Waiting on the Holy Spirit-
I signed an email to a friend yesterday, with this phrase, “Waiting on the Holy Spirit” in reference to a bit of discernment that I am doing and my hope to get a nod from the Holy Spirit to help in my decision making…
I laughed as soon as I typed it because, in spite of my own theological belief that God is always present and it is our work to open our hearts and minds to God, I sometimes regress to the place of calling on God- as though I am dialing in a song request to the radio or placing an order at the Dunkin’ Donuts drive-through.
Come Holy Spirit.
Veni Sanctus Spiritus. It is an ancient hymn that we sing (one of my favorite renditions- Jacques Berthier’s Taize version is linked at the beginning of this blog) and one way in which we call upon the Spirit to come to us.
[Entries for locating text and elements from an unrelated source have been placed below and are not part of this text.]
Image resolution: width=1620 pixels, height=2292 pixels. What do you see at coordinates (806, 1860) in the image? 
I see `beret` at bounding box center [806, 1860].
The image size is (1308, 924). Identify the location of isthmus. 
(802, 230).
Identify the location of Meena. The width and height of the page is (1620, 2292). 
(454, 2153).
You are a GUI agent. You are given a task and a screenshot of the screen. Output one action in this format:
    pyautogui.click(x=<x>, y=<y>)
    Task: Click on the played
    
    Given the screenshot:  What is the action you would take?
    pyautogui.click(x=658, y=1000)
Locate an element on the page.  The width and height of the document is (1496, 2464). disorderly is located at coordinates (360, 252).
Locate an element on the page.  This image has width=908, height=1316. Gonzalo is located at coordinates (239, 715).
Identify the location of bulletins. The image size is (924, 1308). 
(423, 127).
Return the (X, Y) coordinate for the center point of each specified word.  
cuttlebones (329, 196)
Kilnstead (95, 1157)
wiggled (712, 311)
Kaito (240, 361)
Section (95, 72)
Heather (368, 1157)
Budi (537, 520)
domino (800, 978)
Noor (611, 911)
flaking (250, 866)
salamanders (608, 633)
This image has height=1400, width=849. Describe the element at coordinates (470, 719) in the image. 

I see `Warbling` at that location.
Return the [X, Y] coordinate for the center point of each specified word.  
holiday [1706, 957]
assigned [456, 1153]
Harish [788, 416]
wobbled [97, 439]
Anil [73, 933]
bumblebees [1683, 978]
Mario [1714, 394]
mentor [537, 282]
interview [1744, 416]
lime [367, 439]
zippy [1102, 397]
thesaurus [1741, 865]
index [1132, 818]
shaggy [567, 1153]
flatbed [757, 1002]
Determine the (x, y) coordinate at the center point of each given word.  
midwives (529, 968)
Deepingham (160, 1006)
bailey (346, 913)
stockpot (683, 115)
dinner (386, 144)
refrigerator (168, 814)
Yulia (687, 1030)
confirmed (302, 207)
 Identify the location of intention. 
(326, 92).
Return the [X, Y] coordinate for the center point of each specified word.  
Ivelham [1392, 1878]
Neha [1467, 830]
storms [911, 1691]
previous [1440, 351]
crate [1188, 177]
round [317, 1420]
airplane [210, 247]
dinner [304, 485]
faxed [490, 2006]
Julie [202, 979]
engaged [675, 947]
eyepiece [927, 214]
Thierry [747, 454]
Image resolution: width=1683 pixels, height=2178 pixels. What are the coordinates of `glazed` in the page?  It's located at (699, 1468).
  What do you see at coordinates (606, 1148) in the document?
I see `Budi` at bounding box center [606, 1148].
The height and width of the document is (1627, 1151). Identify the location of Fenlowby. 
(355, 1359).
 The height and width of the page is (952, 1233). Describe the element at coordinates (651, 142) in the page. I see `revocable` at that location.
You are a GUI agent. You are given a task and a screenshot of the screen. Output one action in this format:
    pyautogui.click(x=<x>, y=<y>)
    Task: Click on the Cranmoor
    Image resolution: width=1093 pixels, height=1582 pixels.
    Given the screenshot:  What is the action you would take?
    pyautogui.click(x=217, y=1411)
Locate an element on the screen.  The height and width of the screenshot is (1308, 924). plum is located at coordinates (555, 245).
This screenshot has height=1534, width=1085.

It’s only fair that we think this way- the biblical accounts of the Holy Spirit confirm the Spirit’s absence… and then… presence: at the very moment of creation, the Holy Spirit comes and broods over the waters; at Jesus’ baptism, the Holy Spirit descends from Heaven as a dive bombing dove; at Pentecost the Spirit arrives in wind and tongues of fire, descending on the heads of the apostles.
But I prefer to think the the Holy Spirit is with us all of the time, and that the praying and waiting that we do when we sing or pray “Come Holy Spirit” is more about preparing our own hearts and opening our own eyes to the power of God around us all the time. We need just to be open and receive.
The Holy Spirit is known to us as a Comforter, Advocate, as the “Lord of Life”, and the “Breath of God.” I like to believe that it is the Holy Spirit that gives me the gumption to do difficult things when my own human sense of vulnerability might otherwise hold me back.
At Confirmation services, I have the distinct honor to lay hands on the heads of confirmands and bid the Holy Spirit, “come.” Honestly, this is one of the more powerful things that I get to do as a bishop of the Church, acting as a “conduit” of the Spirit of God, flowing through me into the bodies and souls of the confirmands. It is a holy moment and an intimate experience as I connect soul to Spirit.
At the celebration of the Holy Eucharist, priests of the church ask, “We pray you, gracious God, to send your Holy Spirit upon these gifts that they may be the sacrament of the Body of Christ and his blood of the New Covenant.” (Holy Eucharist Prayer B) I always pause at this moment, inviting my own senses to catch up with the Spirit’s presence among us.
I wonder how you perceive the Spirit. Is it as an empowering force? A Comforter? As a teacher? (John 14:26) Is the Spirit a sanctifying force in your life, making you holy and bonding your soul to God?
I often slip up when I pray at the beginning of my sermons and dedicate the time in the pulpit in the name of the “Father, Son and Holy Ghost.” It’s a product of my early church training (1928 prayer book) but also, I think, a profound theological statement of the mysterious nature of God. As much as I like to think of God as ever-accessible, ever-present and my strength- my crag and stronghold- I like the bit of mystery that Holy Ghost retains. After all, God is not like my best girlfriend with whom I can share a good laugh or cry over a glass of wine… God is my salvation and my eternal hope. There’s something mysterious, powerful and infinite about that , and for that, I am glad.
How are you and the Holy Spirit doing together?
Call Veni Sanctus Spiritus, and let your heart be opened.